■ **EXERCISE DIRECTIONS**:
Please show all lines of the records that include "will".

■ **MATERIAL FOR THIS TASK**:
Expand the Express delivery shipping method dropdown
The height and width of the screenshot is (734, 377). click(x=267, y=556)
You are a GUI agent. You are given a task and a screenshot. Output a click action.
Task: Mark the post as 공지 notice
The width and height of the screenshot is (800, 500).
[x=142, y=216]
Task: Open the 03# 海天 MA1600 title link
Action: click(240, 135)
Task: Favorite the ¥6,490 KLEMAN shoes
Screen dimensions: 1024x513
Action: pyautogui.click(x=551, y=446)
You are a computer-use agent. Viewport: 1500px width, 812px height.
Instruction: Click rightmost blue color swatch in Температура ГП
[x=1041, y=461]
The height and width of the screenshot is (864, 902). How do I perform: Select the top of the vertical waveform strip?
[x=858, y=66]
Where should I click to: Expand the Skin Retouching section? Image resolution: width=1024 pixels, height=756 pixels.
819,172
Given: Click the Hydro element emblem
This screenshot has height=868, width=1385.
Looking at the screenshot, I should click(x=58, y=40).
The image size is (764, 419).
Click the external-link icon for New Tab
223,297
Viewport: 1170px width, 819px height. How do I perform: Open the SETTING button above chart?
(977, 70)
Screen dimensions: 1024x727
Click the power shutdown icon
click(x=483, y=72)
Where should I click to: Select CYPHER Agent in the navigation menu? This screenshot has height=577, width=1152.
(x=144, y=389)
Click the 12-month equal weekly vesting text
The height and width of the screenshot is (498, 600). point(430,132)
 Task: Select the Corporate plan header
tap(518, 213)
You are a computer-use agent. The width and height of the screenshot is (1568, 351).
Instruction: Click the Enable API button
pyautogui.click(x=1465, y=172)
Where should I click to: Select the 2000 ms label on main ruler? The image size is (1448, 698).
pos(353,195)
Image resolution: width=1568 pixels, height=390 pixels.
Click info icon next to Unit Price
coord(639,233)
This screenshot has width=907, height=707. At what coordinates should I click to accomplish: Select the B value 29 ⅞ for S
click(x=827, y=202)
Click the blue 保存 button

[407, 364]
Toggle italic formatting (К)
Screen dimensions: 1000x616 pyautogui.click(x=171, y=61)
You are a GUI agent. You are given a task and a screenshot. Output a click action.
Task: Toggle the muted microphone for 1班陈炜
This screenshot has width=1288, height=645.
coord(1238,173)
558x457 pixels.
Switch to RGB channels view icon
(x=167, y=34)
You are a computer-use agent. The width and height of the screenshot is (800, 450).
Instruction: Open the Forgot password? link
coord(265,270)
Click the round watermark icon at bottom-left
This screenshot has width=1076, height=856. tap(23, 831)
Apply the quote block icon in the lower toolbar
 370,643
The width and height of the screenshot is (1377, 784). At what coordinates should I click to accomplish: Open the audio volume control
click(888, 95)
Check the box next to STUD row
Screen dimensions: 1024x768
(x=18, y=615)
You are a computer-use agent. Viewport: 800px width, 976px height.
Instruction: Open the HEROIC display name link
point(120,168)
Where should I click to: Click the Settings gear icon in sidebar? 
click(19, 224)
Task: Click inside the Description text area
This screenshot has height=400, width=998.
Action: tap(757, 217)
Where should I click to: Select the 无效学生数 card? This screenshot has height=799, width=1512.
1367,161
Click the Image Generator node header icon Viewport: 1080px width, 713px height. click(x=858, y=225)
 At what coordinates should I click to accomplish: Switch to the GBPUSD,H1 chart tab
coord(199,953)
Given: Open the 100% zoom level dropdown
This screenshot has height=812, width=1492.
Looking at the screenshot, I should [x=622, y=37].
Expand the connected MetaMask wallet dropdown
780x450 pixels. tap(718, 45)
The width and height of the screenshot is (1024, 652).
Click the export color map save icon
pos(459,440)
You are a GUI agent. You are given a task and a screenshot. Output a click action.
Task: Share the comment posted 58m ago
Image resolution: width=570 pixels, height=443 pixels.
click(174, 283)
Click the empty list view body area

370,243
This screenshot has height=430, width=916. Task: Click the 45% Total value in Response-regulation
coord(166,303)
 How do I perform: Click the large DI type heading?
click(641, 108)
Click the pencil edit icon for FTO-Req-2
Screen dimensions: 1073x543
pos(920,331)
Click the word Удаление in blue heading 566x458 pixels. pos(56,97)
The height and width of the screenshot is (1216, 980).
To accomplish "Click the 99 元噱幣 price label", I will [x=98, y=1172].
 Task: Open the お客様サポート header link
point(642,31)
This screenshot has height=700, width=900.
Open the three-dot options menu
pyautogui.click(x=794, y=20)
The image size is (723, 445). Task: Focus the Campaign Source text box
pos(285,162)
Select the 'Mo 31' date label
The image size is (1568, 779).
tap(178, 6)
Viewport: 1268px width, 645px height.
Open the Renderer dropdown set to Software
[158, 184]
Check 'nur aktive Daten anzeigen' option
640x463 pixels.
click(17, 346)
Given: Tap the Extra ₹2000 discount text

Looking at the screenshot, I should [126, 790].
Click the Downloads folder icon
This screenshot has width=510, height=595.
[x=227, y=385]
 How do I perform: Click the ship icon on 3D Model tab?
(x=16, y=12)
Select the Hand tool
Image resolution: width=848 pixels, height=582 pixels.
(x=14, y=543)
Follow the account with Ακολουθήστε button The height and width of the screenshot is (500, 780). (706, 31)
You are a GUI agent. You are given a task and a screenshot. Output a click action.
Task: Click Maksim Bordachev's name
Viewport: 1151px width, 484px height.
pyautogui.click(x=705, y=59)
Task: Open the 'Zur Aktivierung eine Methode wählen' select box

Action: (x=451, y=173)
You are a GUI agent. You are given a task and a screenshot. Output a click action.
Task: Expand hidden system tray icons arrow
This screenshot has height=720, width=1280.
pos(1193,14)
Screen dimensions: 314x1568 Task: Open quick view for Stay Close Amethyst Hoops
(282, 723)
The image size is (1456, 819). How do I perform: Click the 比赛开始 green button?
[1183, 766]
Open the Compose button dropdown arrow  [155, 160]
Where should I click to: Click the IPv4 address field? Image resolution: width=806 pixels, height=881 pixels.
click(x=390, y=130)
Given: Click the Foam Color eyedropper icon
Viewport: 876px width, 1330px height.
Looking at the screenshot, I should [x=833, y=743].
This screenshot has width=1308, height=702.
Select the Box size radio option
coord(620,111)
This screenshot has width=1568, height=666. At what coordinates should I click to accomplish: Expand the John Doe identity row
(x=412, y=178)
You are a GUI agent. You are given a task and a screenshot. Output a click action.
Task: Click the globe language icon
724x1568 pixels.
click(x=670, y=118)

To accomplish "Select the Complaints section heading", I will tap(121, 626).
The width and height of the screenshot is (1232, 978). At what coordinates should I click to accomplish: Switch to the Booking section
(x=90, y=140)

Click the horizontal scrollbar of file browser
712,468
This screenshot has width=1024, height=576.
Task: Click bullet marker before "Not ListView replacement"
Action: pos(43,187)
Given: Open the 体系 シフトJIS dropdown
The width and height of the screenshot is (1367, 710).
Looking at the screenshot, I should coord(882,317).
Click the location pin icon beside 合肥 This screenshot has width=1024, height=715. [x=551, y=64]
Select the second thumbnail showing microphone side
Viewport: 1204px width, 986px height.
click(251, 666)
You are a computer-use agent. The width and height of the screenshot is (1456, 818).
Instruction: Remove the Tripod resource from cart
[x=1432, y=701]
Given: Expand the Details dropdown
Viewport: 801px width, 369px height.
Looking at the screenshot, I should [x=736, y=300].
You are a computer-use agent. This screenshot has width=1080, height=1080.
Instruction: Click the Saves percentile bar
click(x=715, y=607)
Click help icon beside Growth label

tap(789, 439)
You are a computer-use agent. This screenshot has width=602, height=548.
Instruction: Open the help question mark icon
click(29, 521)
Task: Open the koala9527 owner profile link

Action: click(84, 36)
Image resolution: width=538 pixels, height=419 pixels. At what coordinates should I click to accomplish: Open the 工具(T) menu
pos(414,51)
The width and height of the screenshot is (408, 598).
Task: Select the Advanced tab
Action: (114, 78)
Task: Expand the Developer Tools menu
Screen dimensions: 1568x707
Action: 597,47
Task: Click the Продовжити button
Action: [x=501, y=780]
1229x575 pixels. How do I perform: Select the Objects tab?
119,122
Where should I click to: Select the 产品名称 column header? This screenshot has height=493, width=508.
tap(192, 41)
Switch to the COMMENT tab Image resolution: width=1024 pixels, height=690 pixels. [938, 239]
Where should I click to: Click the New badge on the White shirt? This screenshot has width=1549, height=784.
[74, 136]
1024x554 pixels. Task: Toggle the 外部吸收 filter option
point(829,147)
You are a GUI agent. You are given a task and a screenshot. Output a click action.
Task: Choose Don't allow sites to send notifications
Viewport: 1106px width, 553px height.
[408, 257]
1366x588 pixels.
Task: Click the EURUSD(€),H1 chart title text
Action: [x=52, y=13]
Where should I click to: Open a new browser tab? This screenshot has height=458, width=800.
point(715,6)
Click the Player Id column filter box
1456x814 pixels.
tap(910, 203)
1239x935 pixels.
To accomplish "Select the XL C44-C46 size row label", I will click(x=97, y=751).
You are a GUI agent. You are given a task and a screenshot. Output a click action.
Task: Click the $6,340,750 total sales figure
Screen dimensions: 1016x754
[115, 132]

■ **TASK OUTPUT**:
To accomplish "Click the 99 元噱幣 price label", I will [x=98, y=1172].
To accomplish "Select the Complaints section heading", I will tap(121, 626).
To accomplish "Select the XL C44-C46 size row label", I will click(x=97, y=751).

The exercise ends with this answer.